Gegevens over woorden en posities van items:
= = = = =

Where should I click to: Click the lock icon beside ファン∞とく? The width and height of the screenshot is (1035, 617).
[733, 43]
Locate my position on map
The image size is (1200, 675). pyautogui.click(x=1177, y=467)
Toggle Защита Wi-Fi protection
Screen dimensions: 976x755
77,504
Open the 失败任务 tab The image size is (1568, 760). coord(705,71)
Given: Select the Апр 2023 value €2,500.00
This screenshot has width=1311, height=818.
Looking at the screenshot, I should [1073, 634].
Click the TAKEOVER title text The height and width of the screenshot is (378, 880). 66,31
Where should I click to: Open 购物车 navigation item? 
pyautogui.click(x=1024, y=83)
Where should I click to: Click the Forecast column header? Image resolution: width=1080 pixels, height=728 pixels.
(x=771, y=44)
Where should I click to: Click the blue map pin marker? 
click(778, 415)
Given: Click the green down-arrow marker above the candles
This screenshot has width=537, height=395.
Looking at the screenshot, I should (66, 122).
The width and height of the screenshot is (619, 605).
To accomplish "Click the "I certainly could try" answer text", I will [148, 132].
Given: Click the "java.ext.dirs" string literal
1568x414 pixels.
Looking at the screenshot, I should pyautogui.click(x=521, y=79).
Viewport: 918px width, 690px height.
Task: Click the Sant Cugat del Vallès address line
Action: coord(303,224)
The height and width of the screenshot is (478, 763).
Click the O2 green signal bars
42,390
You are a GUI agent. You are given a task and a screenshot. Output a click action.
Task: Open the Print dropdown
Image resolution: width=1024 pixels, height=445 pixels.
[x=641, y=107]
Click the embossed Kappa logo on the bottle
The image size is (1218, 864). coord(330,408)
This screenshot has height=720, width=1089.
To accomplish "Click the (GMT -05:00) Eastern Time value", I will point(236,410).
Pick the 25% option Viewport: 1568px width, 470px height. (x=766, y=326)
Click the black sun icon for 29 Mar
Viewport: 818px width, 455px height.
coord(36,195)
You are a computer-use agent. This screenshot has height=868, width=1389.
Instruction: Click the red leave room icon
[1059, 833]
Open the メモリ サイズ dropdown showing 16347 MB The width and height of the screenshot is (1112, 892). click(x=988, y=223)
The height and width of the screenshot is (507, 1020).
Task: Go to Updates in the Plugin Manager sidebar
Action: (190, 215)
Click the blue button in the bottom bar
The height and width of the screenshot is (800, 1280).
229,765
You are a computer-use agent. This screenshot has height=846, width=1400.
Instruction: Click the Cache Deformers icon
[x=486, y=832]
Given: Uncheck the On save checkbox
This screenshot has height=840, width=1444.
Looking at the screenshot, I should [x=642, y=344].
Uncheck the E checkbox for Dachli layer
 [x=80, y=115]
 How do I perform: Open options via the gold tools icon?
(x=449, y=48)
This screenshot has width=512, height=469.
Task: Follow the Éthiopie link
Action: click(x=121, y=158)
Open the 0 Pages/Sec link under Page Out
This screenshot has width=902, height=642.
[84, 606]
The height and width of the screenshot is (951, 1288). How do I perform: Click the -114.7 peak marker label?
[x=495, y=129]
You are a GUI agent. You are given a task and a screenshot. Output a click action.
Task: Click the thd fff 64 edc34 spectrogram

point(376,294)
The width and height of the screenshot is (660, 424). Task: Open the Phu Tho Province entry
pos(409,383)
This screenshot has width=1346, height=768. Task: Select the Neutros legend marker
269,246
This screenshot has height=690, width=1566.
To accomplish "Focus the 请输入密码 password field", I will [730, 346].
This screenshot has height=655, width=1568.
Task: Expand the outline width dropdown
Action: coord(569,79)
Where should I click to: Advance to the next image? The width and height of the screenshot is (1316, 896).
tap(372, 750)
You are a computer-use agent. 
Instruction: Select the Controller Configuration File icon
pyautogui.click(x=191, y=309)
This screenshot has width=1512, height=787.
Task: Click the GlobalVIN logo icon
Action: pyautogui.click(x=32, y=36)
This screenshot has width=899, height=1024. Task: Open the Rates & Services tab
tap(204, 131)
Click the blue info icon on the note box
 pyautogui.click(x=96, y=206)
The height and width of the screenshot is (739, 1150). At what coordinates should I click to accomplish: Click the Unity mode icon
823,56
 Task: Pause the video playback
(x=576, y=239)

= = = = =

* [OPDRACHT]: Wijzig in alle records hierboven "Where should I click to" in "Where do I click to" en geef de regels verder ongewijzigd opnieuw weer.

* [ANTWOORD HIERONDER]:
Where do I click to: Click the lock icon beside ファン∞とく? The width and height of the screenshot is (1035, 617).
[733, 43]
Locate my position on map
The image size is (1200, 675). pyautogui.click(x=1177, y=467)
Toggle Защита Wi-Fi protection
Screen dimensions: 976x755
77,504
Open the 失败任务 tab The image size is (1568, 760). coord(705,71)
Given: Select the Апр 2023 value €2,500.00
This screenshot has width=1311, height=818.
Looking at the screenshot, I should [1073, 634].
Click the TAKEOVER title text The height and width of the screenshot is (378, 880). 66,31
Where do I click to: Open 购物车 navigation item? 
pyautogui.click(x=1024, y=83)
Where do I click to: Click the Forecast column header? Image resolution: width=1080 pixels, height=728 pixels.
(x=771, y=44)
Where do I click to: Click the blue map pin marker? 
click(778, 415)
Given: Click the green down-arrow marker above the candles
This screenshot has width=537, height=395.
Looking at the screenshot, I should (66, 122).
The width and height of the screenshot is (619, 605).
To accomplish "Click the "I certainly could try" answer text", I will [148, 132].
Given: Click the "java.ext.dirs" string literal
1568x414 pixels.
Looking at the screenshot, I should pyautogui.click(x=521, y=79).
Viewport: 918px width, 690px height.
Task: Click the Sant Cugat del Vallès address line
Action: coord(303,224)
The height and width of the screenshot is (478, 763).
Click the O2 green signal bars
42,390
You are a GUI agent. You are given a task and a screenshot. Output a click action.
Task: Open the Print dropdown
Image resolution: width=1024 pixels, height=445 pixels.
[x=641, y=107]
Click the embossed Kappa logo on the bottle
The image size is (1218, 864). coord(330,408)
This screenshot has height=720, width=1089.
To accomplish "Click the (GMT -05:00) Eastern Time value", I will point(236,410).
Pick the 25% option Viewport: 1568px width, 470px height. (x=766, y=326)
Click the black sun icon for 29 Mar
Viewport: 818px width, 455px height.
coord(36,195)
You are a computer-use agent. This screenshot has height=868, width=1389.
Instruction: Click the red leave room icon
[1059, 833]
Open the メモリ サイズ dropdown showing 16347 MB The width and height of the screenshot is (1112, 892). click(x=988, y=223)
The height and width of the screenshot is (507, 1020).
Task: Go to Updates in the Plugin Manager sidebar
Action: (190, 215)
Click the blue button in the bottom bar
The height and width of the screenshot is (800, 1280).
229,765
You are a computer-use agent. This screenshot has height=846, width=1400.
Instruction: Click the Cache Deformers icon
[x=486, y=832]
Given: Uncheck the On save checkbox
This screenshot has height=840, width=1444.
Looking at the screenshot, I should [x=642, y=344].
Uncheck the E checkbox for Dachli layer
 [x=80, y=115]
 How do I perform: Open options via the gold tools icon?
(x=449, y=48)
This screenshot has width=512, height=469.
Task: Follow the Éthiopie link
Action: click(x=121, y=158)
Open the 0 Pages/Sec link under Page Out
This screenshot has width=902, height=642.
[84, 606]
The height and width of the screenshot is (951, 1288). How do I perform: Click the -114.7 peak marker label?
[x=495, y=129]
You are a GUI agent. You are given a task and a screenshot. Output a click action.
Task: Click the thd fff 64 edc34 spectrogram

point(376,294)
The width and height of the screenshot is (660, 424). Task: Open the Phu Tho Province entry
pos(409,383)
This screenshot has width=1346, height=768. Task: Select the Neutros legend marker
269,246
This screenshot has height=690, width=1566.
To accomplish "Focus the 请输入密码 password field", I will [730, 346].
This screenshot has height=655, width=1568.
Task: Expand the outline width dropdown
Action: coord(569,79)
Where do I click to: Advance to the next image? The width and height of the screenshot is (1316, 896).
tap(372, 750)
You are a computer-use agent. 
Instruction: Select the Controller Configuration File icon
pyautogui.click(x=191, y=309)
This screenshot has width=1512, height=787.
Task: Click the GlobalVIN logo icon
Action: pyautogui.click(x=32, y=36)
This screenshot has width=899, height=1024. Task: Open the Rates & Services tab
tap(204, 131)
Click the blue info icon on the note box
 pyautogui.click(x=96, y=206)
The height and width of the screenshot is (739, 1150). At what coordinates should I click to accomplish: Click the Unity mode icon
823,56
 Task: Pause the video playback
(x=576, y=239)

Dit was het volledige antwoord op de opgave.